Medical and Pregnancy Conditions Associated with Preterm Birth
"Family History and Spontaneous Preterm Birth Several observations support the hypothesis that spontaneous preterm birth is influenced by a family history of preterm birth. First, evidence from two studies performed with twins suggests a genetic predisposition for preterm birth with estimates of the proportion of preterm births among women with a family history of preterm birth ranging from 20 to 40 percent (Blackmore-Prince et al., 2000; Fuentes-Afflick and Hessol, 2000). Other observations support the idea that genetic factors affect the risk of preterm birth: (1) the leading risk factor for preterm birth is a previous preterm birth (James et al., 1999; Klerman et al., 1998; Shults et al., 1999); (2) an association between race-ethnicity and preterm birth persists in some instances, even if it is corrected for socioeconomic condition (Ekwo and Moawad, 1998); and (3) mothers who were preterm themselves (Basso et al., 1998) or who have a sister who had delivered an infant preterm (Kallan, 1997) have an increased risk of delivering their infants preterm."
I think it is clear that puberty is affected by MMP. The fact that Melatonin operates to hold back puberty tends to support this. Melatonin is a good tool for preventing mitochondrial DNA damage.
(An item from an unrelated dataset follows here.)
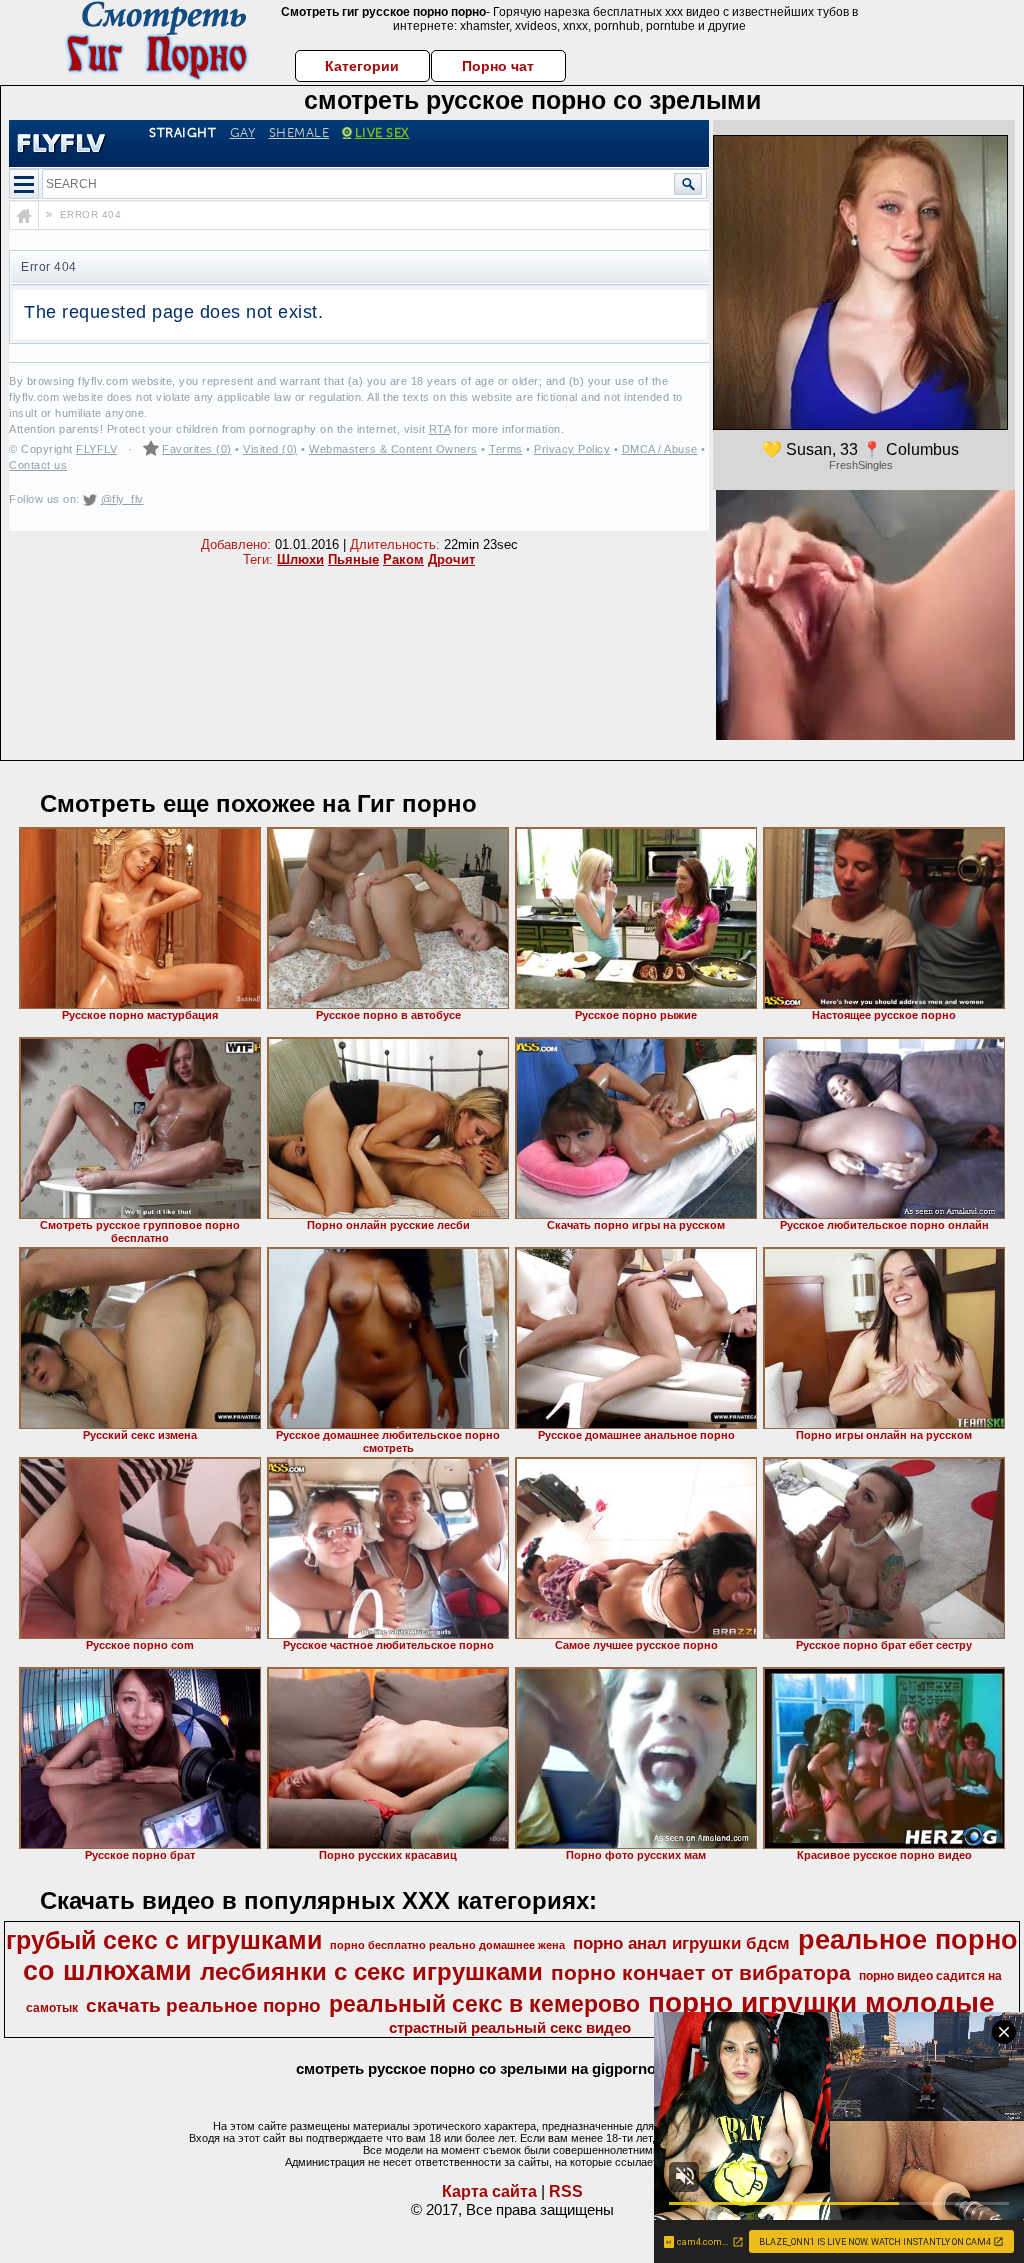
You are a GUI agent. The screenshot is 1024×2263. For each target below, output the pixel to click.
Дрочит (451, 559)
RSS (566, 2191)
Contrary to this hypothesis, however, there is mixed evidence linking Puberty with Premature birth.
Preterm birth and the timing of puberty: a systematic review
Results
Our search identified 1051 studies, of which 16 met the inclusion criteria. In females, 8 studies found no association between preterm birth and the timing of menarche. Five studies found earlier onset in preterm infants, 1 found later onset, and 1 showed both earlier and later menarche, depending on birth weight. The range of effect of studies showing earlier menarche was - 0.94 to −0.07 years in the preterm group, with a median of - 0.3 years. In males, 2 studies showed earlier onset of puberty in the preterm group, 5 showed no difference, and 1 showed later onset. Most studies did not present outcomes in the form of a mean with standard deviation, precluding a meta-analysis. There was insufficient data to address potential confounding factors.
Conclusions
The published evidence does not suggest that being born preterm leads to a significant acceleration in the onset of puberty. This should prove reassuring for public health purposes, and for clinicians counseling parents of infants born preterm.